** BEGIN Material for the task **

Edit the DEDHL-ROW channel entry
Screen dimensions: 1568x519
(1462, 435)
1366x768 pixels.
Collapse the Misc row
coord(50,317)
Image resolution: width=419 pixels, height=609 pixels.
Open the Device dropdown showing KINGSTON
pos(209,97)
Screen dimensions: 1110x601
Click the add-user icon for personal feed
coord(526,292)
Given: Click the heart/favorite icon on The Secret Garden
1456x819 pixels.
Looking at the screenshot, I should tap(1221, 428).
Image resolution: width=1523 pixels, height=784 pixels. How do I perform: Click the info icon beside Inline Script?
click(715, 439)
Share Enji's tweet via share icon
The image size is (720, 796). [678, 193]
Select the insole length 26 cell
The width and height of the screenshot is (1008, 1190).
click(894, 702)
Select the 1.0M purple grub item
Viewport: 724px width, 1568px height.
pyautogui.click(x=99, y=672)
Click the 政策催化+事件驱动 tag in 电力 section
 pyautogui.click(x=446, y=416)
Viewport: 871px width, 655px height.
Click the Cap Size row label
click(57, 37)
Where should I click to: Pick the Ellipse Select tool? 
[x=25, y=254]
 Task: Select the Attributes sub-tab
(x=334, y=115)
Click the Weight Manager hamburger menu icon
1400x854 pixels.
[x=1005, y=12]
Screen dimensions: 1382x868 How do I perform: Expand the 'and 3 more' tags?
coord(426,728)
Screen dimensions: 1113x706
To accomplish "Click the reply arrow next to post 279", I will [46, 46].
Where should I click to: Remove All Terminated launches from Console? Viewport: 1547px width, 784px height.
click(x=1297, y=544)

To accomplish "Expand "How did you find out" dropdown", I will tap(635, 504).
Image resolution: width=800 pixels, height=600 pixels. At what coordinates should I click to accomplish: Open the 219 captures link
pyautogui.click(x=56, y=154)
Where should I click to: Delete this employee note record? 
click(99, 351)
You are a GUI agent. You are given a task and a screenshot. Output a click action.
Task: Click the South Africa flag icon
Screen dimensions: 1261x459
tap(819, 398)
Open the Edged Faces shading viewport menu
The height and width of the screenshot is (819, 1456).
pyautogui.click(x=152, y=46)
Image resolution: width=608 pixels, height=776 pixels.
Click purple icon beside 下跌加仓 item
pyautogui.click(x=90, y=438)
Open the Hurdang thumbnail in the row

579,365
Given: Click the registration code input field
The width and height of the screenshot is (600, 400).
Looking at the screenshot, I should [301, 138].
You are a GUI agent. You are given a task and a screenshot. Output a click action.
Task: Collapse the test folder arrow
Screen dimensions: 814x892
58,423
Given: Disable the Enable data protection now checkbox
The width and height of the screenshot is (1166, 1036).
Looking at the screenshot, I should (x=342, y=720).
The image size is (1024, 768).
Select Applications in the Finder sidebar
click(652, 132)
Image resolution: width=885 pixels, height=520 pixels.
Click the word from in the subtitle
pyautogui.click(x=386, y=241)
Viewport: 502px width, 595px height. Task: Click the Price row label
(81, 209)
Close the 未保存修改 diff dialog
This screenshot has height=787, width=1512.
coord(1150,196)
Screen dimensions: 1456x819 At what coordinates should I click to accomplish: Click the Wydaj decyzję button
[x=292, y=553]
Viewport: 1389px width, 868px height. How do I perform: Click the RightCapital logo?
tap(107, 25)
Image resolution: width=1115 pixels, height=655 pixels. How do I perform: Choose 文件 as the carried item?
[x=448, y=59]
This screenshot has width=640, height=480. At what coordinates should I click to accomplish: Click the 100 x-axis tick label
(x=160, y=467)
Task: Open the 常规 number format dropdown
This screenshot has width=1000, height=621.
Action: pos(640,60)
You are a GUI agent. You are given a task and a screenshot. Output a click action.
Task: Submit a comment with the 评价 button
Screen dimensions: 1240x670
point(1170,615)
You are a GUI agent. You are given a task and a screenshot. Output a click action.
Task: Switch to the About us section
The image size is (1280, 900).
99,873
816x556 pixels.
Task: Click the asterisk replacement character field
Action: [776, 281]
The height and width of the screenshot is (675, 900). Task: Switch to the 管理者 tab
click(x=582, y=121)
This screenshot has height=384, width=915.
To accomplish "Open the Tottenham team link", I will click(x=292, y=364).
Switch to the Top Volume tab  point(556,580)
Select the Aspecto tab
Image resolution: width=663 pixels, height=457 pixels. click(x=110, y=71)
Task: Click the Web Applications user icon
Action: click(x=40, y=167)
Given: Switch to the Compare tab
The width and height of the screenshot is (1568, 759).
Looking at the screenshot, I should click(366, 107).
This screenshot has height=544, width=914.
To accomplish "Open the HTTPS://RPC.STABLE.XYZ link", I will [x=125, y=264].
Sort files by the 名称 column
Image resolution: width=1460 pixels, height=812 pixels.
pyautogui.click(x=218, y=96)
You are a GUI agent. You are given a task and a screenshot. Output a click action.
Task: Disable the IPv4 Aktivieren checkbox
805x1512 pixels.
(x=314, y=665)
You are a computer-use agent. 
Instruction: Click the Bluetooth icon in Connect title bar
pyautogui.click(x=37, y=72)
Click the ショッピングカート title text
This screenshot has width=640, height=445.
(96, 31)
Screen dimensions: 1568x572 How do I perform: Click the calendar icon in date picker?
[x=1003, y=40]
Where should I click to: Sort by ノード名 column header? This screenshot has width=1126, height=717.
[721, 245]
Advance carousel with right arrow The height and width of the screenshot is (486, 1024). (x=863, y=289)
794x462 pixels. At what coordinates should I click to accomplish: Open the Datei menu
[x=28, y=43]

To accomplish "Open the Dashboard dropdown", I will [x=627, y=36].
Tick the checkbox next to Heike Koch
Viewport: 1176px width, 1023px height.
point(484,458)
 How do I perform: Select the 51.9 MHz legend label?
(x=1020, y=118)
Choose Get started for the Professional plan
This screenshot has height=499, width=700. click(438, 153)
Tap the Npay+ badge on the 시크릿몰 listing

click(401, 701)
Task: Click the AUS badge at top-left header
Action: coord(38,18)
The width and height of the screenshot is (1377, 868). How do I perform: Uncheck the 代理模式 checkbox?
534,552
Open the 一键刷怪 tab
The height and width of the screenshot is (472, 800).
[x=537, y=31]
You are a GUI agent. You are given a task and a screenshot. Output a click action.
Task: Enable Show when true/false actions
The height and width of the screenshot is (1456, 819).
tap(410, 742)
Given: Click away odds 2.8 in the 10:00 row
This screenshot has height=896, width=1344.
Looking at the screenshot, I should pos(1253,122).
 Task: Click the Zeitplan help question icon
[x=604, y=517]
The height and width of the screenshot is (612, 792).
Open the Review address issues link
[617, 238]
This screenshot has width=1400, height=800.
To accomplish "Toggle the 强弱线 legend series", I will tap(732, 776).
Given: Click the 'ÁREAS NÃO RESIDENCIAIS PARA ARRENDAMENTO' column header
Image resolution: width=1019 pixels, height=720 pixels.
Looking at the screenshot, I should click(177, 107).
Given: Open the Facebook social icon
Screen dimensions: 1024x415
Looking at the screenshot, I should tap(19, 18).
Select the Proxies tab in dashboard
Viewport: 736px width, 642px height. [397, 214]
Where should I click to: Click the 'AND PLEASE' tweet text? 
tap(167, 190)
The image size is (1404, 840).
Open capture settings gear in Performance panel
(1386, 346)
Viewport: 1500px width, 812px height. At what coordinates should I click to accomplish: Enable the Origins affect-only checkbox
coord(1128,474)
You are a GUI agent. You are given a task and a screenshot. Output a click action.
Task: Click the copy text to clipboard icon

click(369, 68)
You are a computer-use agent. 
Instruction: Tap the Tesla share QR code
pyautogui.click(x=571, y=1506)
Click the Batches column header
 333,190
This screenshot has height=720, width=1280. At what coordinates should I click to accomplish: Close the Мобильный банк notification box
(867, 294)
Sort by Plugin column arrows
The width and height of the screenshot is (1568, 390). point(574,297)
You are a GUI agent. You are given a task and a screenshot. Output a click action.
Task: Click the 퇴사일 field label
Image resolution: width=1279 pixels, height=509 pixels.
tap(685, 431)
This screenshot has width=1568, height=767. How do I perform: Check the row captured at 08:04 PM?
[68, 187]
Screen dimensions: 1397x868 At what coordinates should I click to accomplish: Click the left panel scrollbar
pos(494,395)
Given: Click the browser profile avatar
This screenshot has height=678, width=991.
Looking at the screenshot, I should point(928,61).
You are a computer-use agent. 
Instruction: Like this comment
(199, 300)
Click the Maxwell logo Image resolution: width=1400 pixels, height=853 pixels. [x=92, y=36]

** END Material for the task **

### Task directions
Copy out the entries again word for word, from the line with "The width and height of the screenshot is (1377, 868)." up to and including the line with "will tap(732, 776).".

### Solution to this task
The width and height of the screenshot is (1377, 868). How do I perform: Uncheck the 代理模式 checkbox?
534,552
Open the 一键刷怪 tab
The height and width of the screenshot is (472, 800).
[x=537, y=31]
You are a GUI agent. You are given a task and a screenshot. Output a click action.
Task: Enable Show when true/false actions
The height and width of the screenshot is (1456, 819).
tap(410, 742)
Given: Click away odds 2.8 in the 10:00 row
This screenshot has height=896, width=1344.
Looking at the screenshot, I should pos(1253,122).
 Task: Click the Zeitplan help question icon
[x=604, y=517]
The height and width of the screenshot is (612, 792).
Open the Review address issues link
[617, 238]
This screenshot has width=1400, height=800.
To accomplish "Toggle the 强弱线 legend series", I will tap(732, 776).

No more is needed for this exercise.